You sound like you need someone to talk things through with. A lot of what you have written chimes with how I feel and think. Anxiety and depression can effect our thinking a lot and it can be scary. If you want to chat I'll listen. Hugs.xxx

Lostinmyself profile image
Lostinmyself in reply to fanakerpan24

Thank you. I just feel foggy and unable to control my thoughts. I worry and stress about everything and just want to flick a switch to make it all better. (I know that's impossible) I have never felt free or comfortable in my mind and body but it's just got so bad lately.
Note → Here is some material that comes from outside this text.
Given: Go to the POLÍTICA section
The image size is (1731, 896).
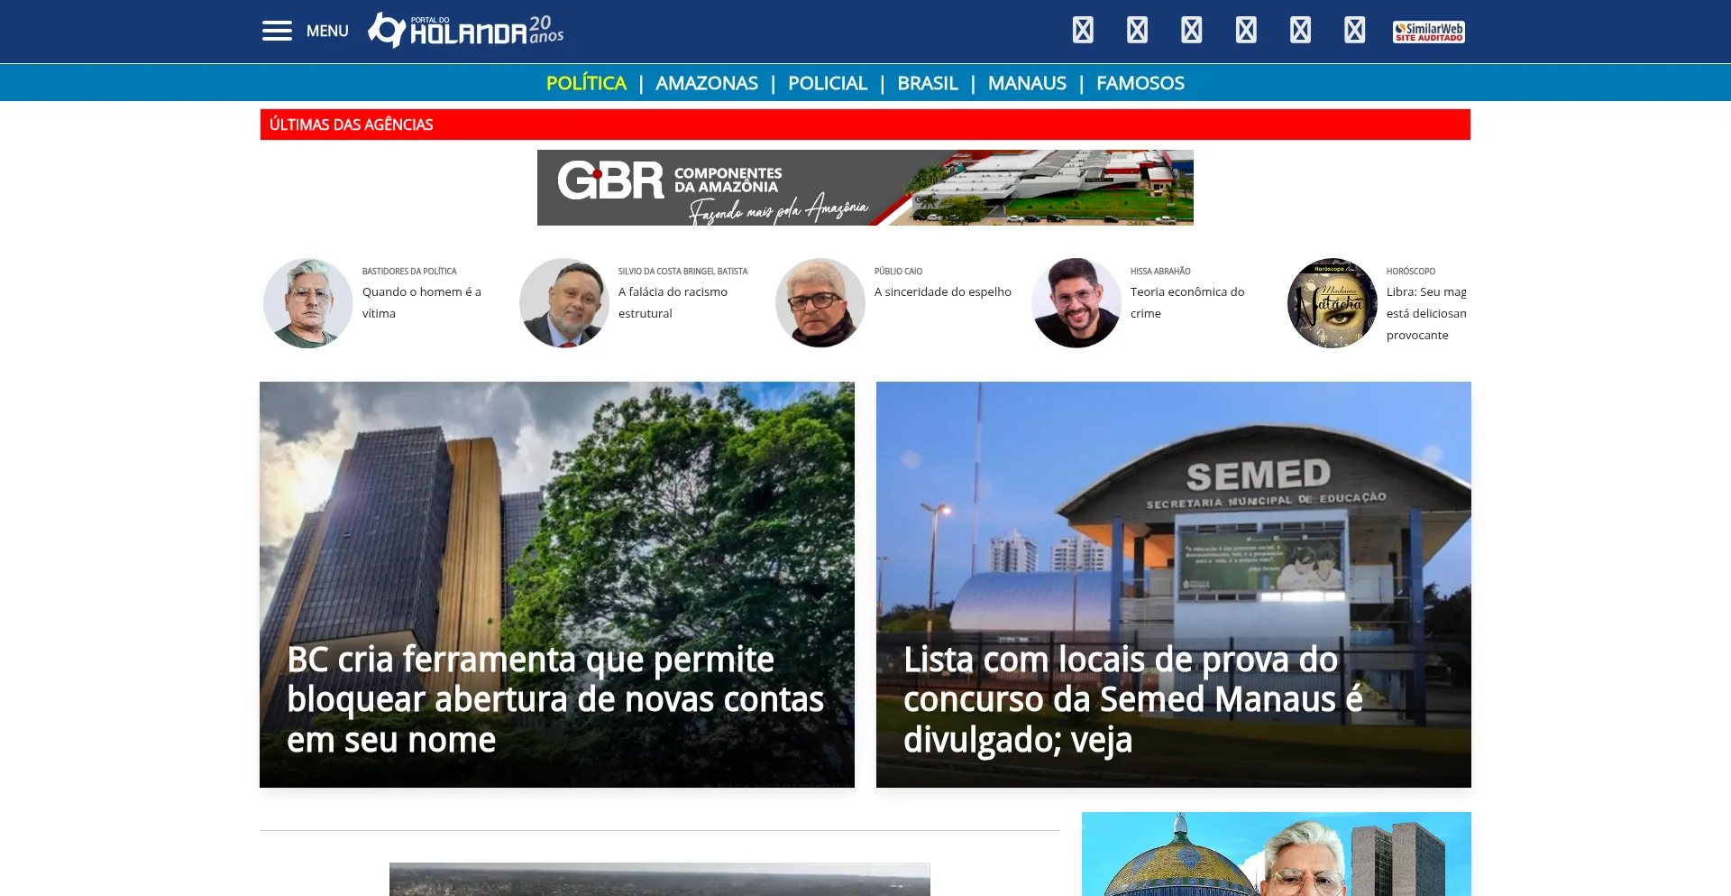Looking at the screenshot, I should (x=586, y=83).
Thank you for your support, if I can articulate everything then maybe I will take you up on your offer.

Take care. X

fanakerpan24 profile image
fanakerpan24 in reply to Lostinmyself

Hope you feel more at ease soon. Take care.xxx

Hey hun I'm listening believe me..I have thoughts all the time some so bad I can't tell anyone my head is constantly on the go...I dont like myself....feel like people are laughing at me...I get very depressed and have thought of ending it all....thankfully they are only thought's. ...its a vicious circle and your right nobody really understands except us the people who have to go through this daily struggle....your not alone and my thought's are with you x

Lostinmyself profile image
Lostinmyself in reply to

Thank you. Your reply is liked reading my own thoughts. I am currently in the process of changing medication and sorting out a dose that is right for me. This means I have to see my mental health worker every week or two rather than my GP but it is surprisingly reassuring know that I am getting treatment from people who specialise in anxiety disordersrather than an overworked and overstretched doctor in an area where it's too much trouble and expense to by 19p paracetamol in the shop!!!

My mental health worker seems to read my mind and speak my thoughts and feelings at the same time as me, while at the same time letting me talk and try to explain the blah blah blah feeling that is my anxiety. I appreciate your reply so thanks again. Take care. Here if you need to talk.